*YOUR ASSIGNMENT*: Would you please output all the records exactly as given? Pictures should not appear in the copy.

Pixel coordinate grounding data

•••

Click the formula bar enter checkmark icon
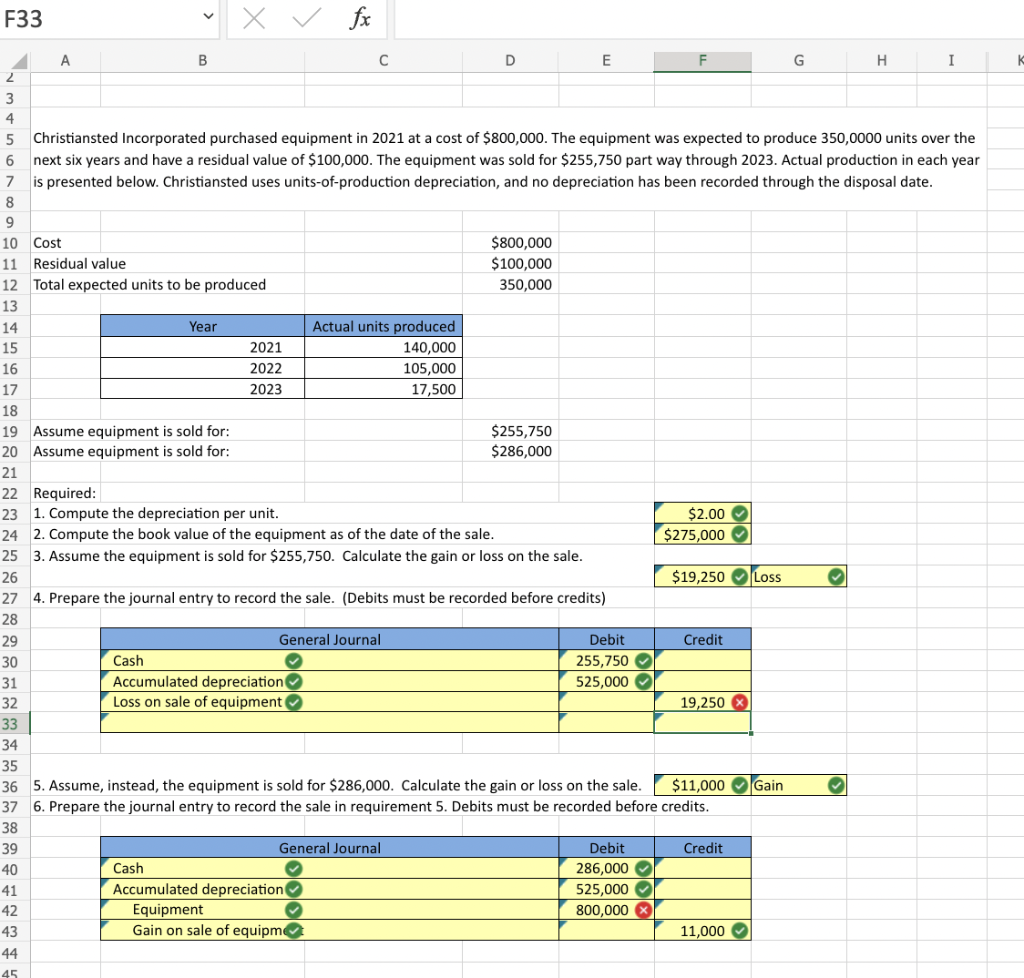1024x978 pixels. pos(306,18)
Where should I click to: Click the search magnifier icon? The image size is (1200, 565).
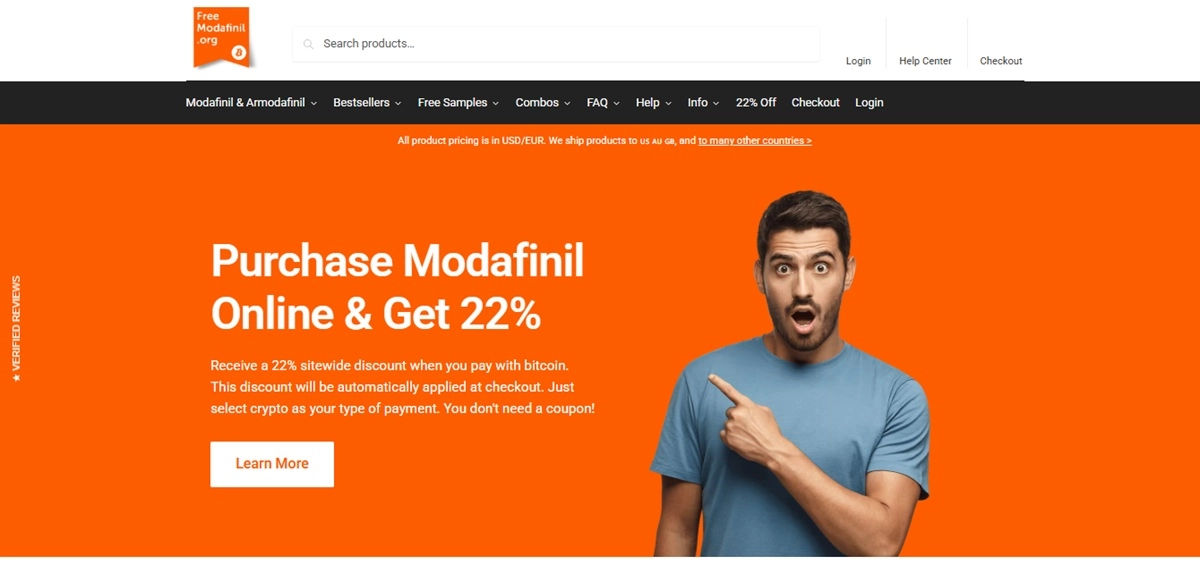tap(308, 44)
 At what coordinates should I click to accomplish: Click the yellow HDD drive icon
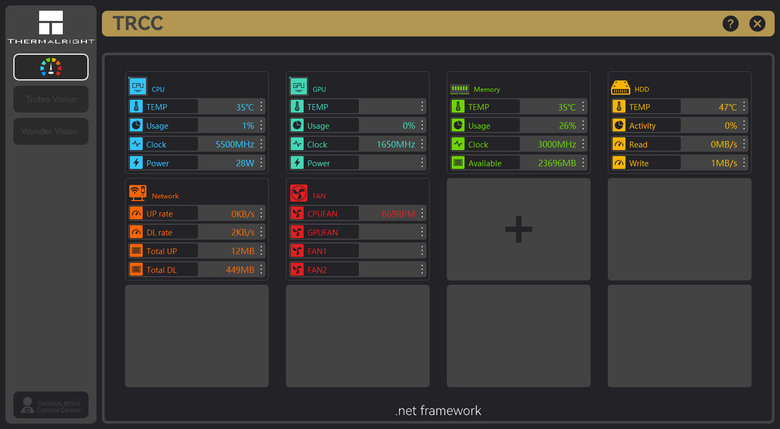tap(620, 88)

•••

*SOLUTION*:
Click the formula bar enter checkmark icon
1024x978 pixels. pos(306,18)
Where should I click to: Click the search magnifier icon? The image size is (1200, 565).
tap(308, 44)
 At what coordinates should I click to accomplish: Click the yellow HDD drive icon
tap(620, 88)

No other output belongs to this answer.